By Elliot Worsell
IT could very well be an age thing. Either that or an increasing need for and appreciation of sleep. Whatever it is, the prospect of watching boxing from Japan at the wonderfully civilised hour of 11am has become not only more and more appealing but now also appears to represent the best way to watch the sport and do justice to the action inside the ring.
This thought arrived on Saturday (February 24) – somewhere between 11 and 12 o’clock – and was largely inspired by the performances of Junto Nakatani and Takuma Inoue, both of whom won bantamweight world title fights on the same bill in Tokyo. To see their fights end in surprisingly dramatic fashion – Nakatani stopped Alexandro Santiago in six rounds, and Inoue stopped Jerwin Ancajas in nine – was one thing, but even better was the fact that both fights were wrapped up by 1pm, UK time.
Indeed, so accustomed have we become to associating the act of watching boxing with fatigue, I was almost unsure what to do after watching all the fighting conclude on Saturday. Unlike when watching fights from the US, I hadn’t interrupted my sleep to watch boxers through eyes I hoped would stay open for the duration. Nor, as is the case when watching UK fights, had I impatiently waited up half the night in the hope the main event would both begin and finish before midnight.
Instead, thanks to the time difference, I had managed to watch some elite-level boxing with the rest of the day still ahead of me. Also, I felt I had a far greater appreciation of what I had actually watched – the details, the intricacies – by virtue of having observed it through relatively fresh eyes and with a clear mind. Gone, you see, was any of the resentment you sometimes experience when either waking up for a fight or waiting up for one. Gone, too, were the myriad distractions you often experience when attending a fight, as well as the need to constantly check train times to ensure you can get home at the end of it all.

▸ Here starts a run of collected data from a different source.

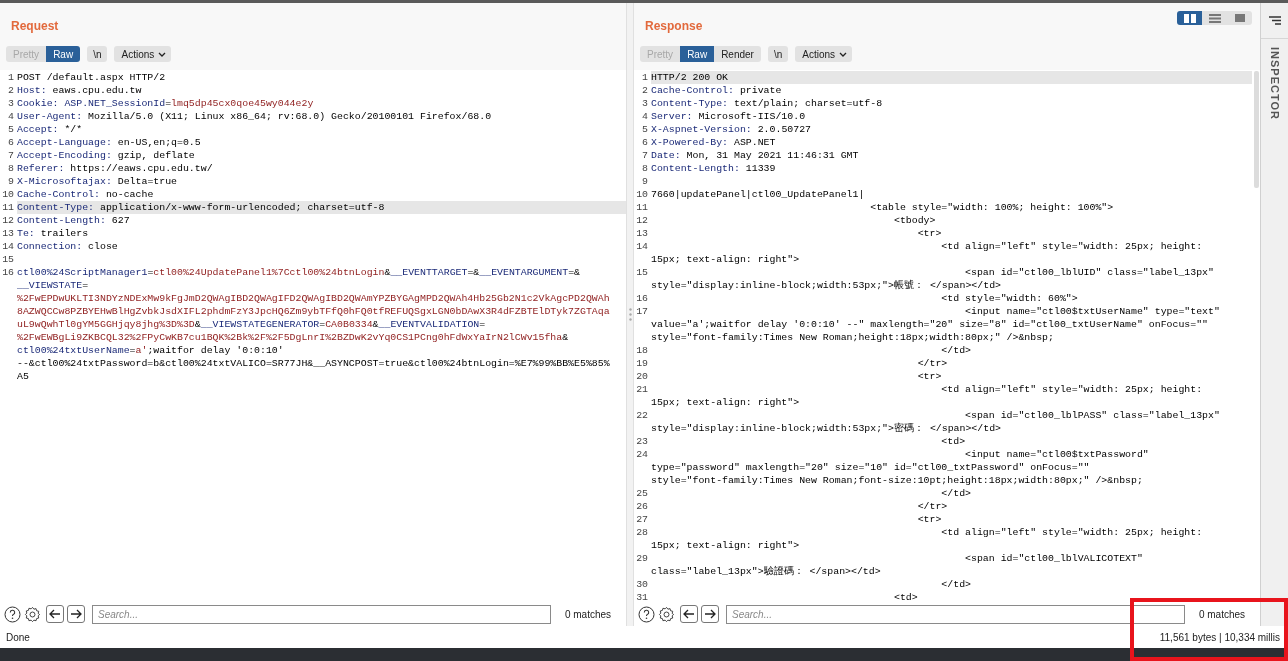 Image resolution: width=1288 pixels, height=661 pixels. I want to click on code-line: User-Agent: Mozilla/5.0 (X11; Linux x86_64; rv:68.0) Gecko/20100101 Firefox/68.0, so click(255, 116).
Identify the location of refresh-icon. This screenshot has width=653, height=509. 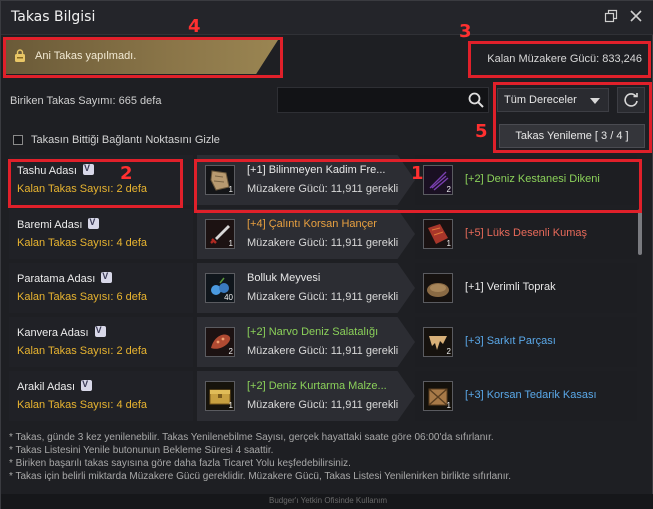
(631, 100).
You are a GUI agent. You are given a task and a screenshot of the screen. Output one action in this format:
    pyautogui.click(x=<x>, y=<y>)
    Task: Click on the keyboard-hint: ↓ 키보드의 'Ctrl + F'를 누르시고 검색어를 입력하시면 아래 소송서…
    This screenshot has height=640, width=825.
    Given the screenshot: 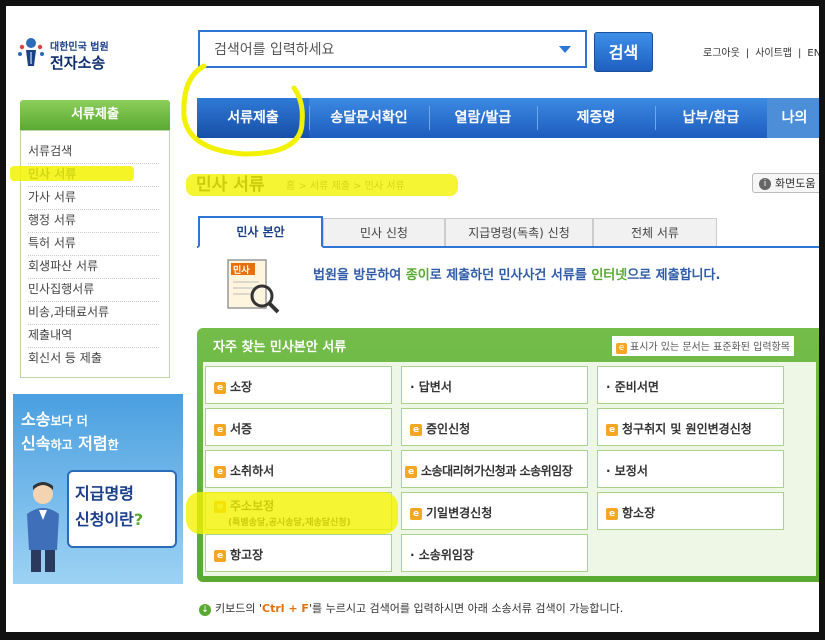 What is the action you would take?
    pyautogui.click(x=411, y=608)
    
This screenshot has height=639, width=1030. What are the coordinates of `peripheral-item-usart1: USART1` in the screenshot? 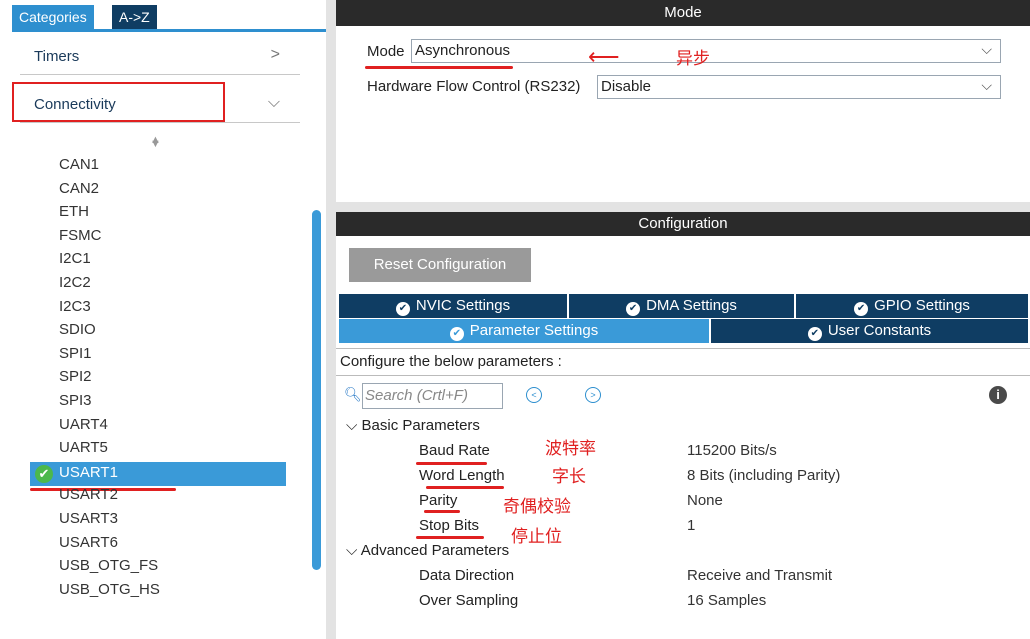 It's located at (88, 472).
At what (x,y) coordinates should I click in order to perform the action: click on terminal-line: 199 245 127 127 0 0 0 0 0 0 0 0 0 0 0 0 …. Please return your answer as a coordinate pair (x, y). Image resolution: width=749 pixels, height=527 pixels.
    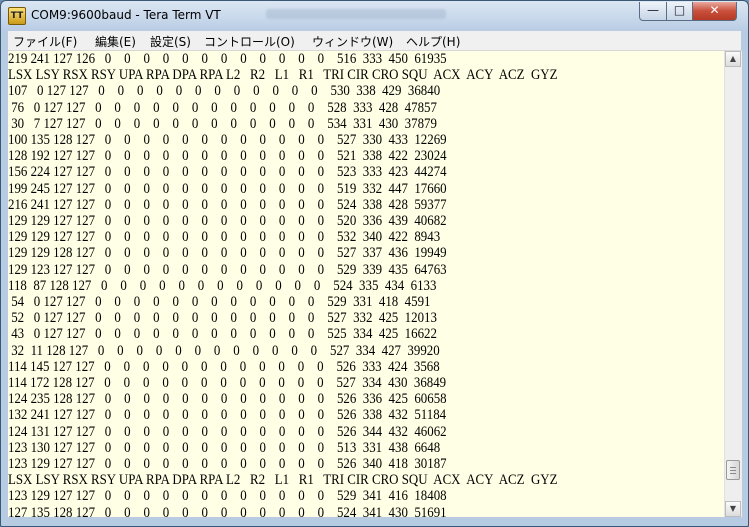
    Looking at the image, I should click on (228, 188).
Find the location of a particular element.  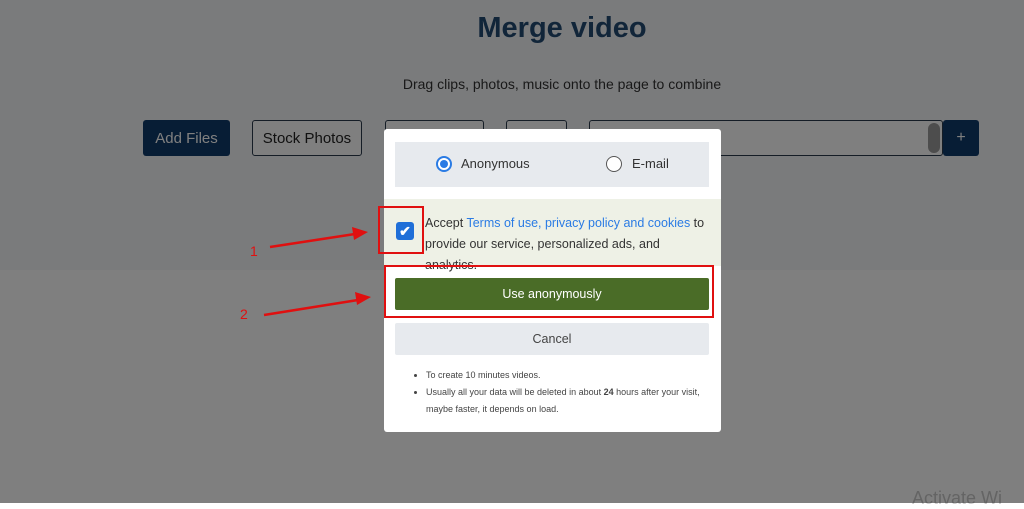

arrow-2-shaft is located at coordinates (311, 308).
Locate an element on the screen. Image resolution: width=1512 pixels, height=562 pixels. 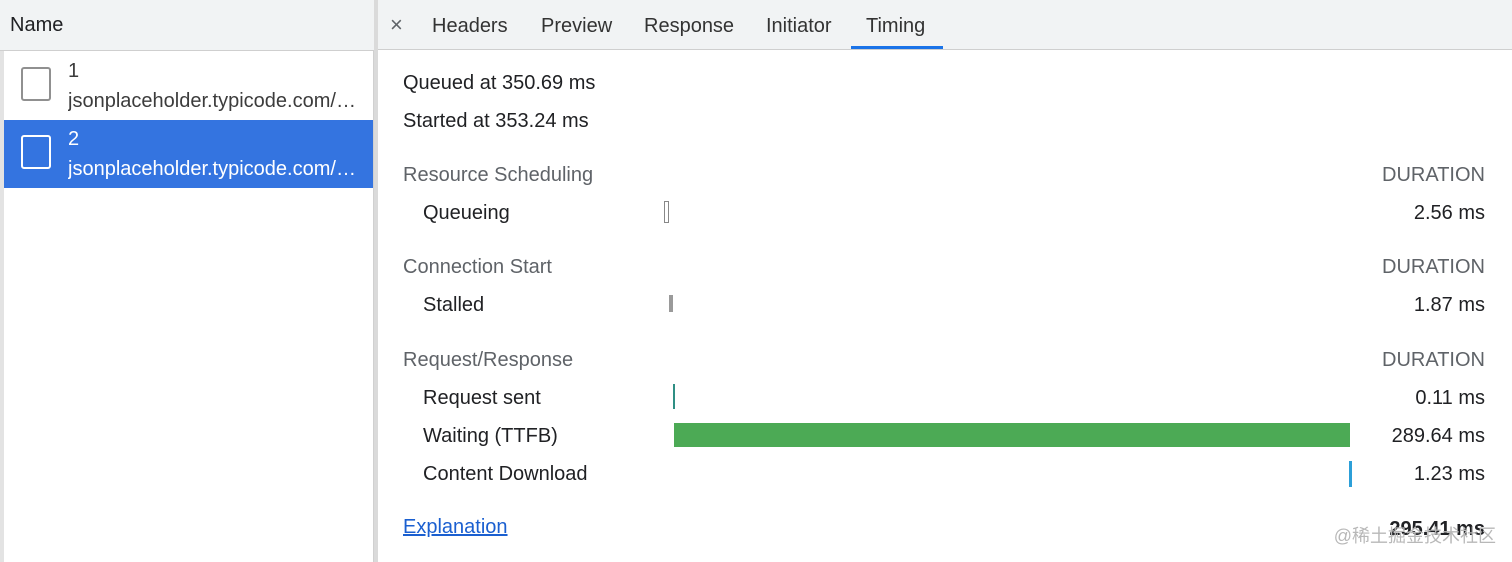
tab-headers: Headers is located at coordinates (470, 26).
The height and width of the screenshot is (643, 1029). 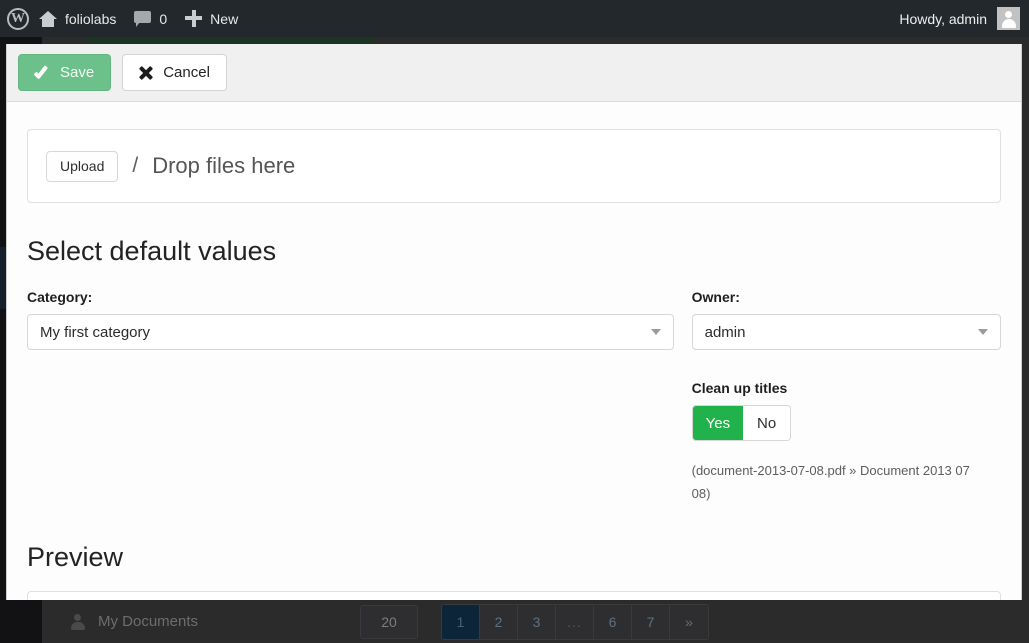 I want to click on preview-box: Upload some files first, so click(x=514, y=595).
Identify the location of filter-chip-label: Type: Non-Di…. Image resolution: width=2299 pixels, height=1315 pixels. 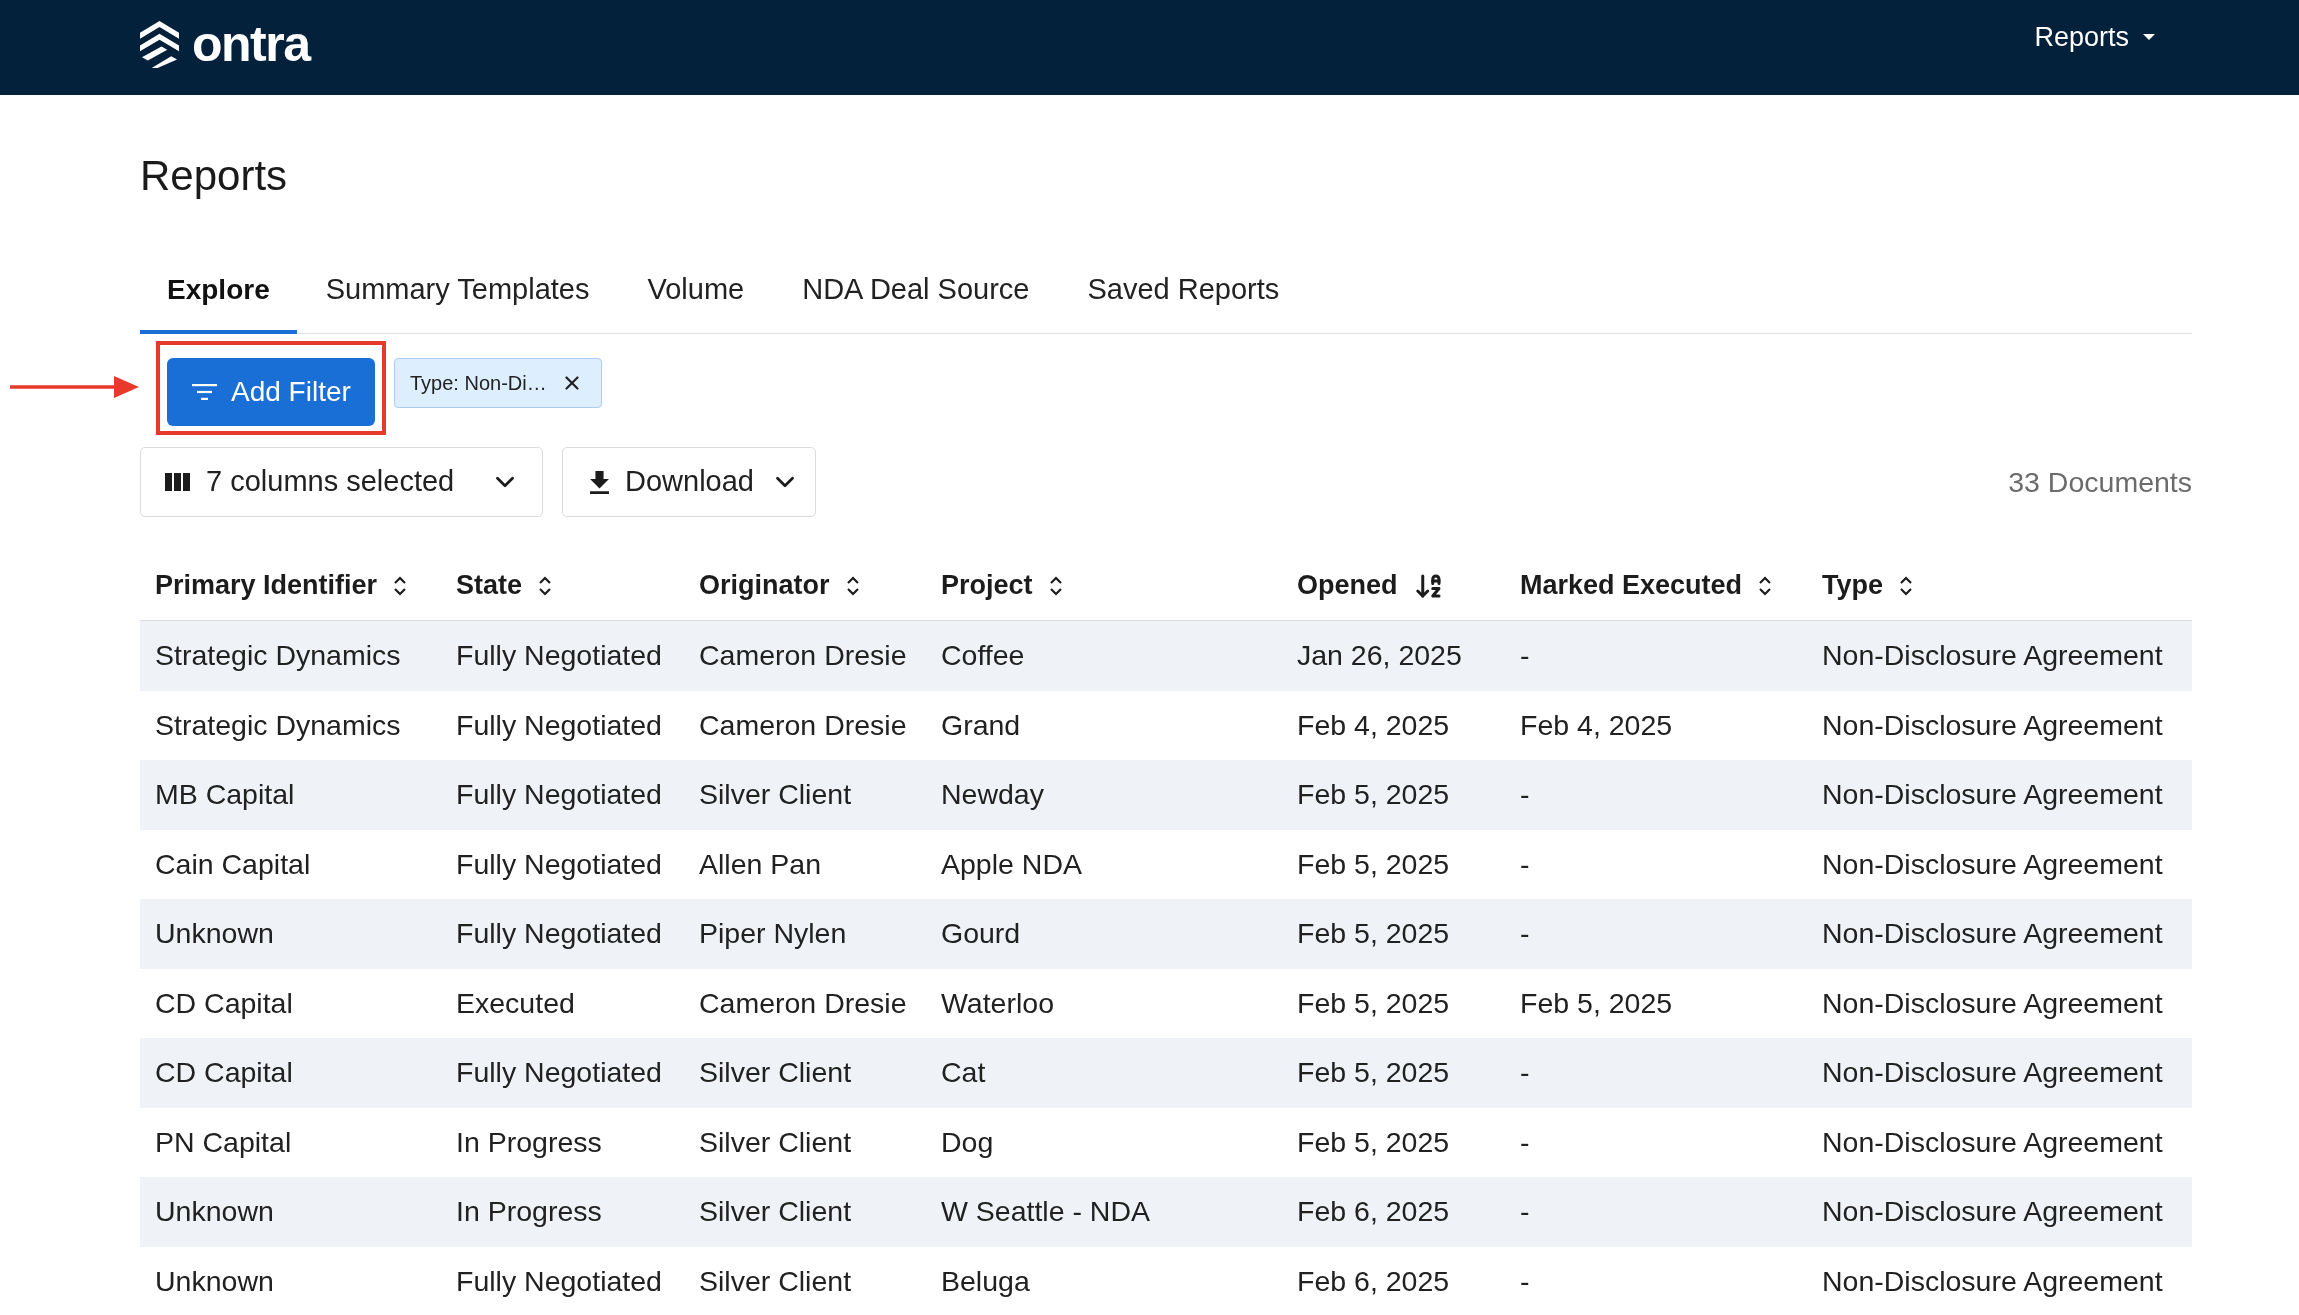
(478, 384).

That’s not to say watching a dodgy stream of an event from Japan is preferable to attending fights in person, but certainly for UK boxing fans there is a real thrill to the comfort of watching boxing from Japan nowadays. This is true of watching not only someone like Nakatani, who is fast becoming one of their big stars, but also of course Naoya Inoue, the biggest star of them all, who has been regularly brutalising opponents while boxing fans in the UK figure out what constitutes brunch.
On Boxing Day, in fact, many of us will have watched Inoue stop Marlon Tapales in impressive style; a show sullied only by the tragic turn taken by an earlier fight between Seiya Tsutsumi and the late Kazuki Anaguchi. There was also that balmy morning in July when Inoue ran through fellow champion Stephen Fulton as though the unbeaten American was an opponent like any other. Then, to go back even further, how can anyone forget the classic 2019 fight between Inoue and Nonito Donaire, which took place at Thursday lunchtime in the UK and firmly cemented Inoue’s reputation as a can’t-miss fighter, especially when, for us, the joy of watching him doesn’t come at the expense of a good night’s sleep.
There is something more to it than just sleep, too, by the way. With Japanese boxing, there is, it seems, a kind of quality guarantee, for rarely do the big fights there ever disappoint. If, for example, you’re not watching Inoue break faces and new ground, or Nakatani rise through the weights, you might instead be treated to boxers like Kenshiro Teraji or Kazuto Ioka in action. Or Kosei Tanaka. Or Seigo Yuri Akui. Or the 105-pound Shigeoka brothers (Yudai and Ginjiro).
Whoever performs, never is the action from Japan anything less than pulsating and never is the quality anything other than elite. That they then deliver the action to the soundtrack of silence – so quiet are Japanese crowds – only serves to make the experience of watching these events all the more surreal and in some ways pleasurable. After all, with the noise removed from the spectacle – both of the fans and the hype men – you are essentially gifted boxing in its purest form: two highly skilled and often competitively matched boxers trying to outdo one another with strength and smarts.
Simply put, to watch boxing from Japan before midday in the UK is to pretty much get everything you want from the sport while at the same time eradicating everything you could, in an ideal world, do without. You see the best in the world perform and can then judge them without being told what to think or what to feel by hyperactive pundits or commentators eager to present the preferred version of events for either their boss or promoter. All you are left with in the end is the boxing, the action, the stuff that really matters. Better yet, in the process of watching it unfold you feel fresh, invigorated, perhaps even inspired. You are alert, awake. It feels almost like a dream; too good to be true.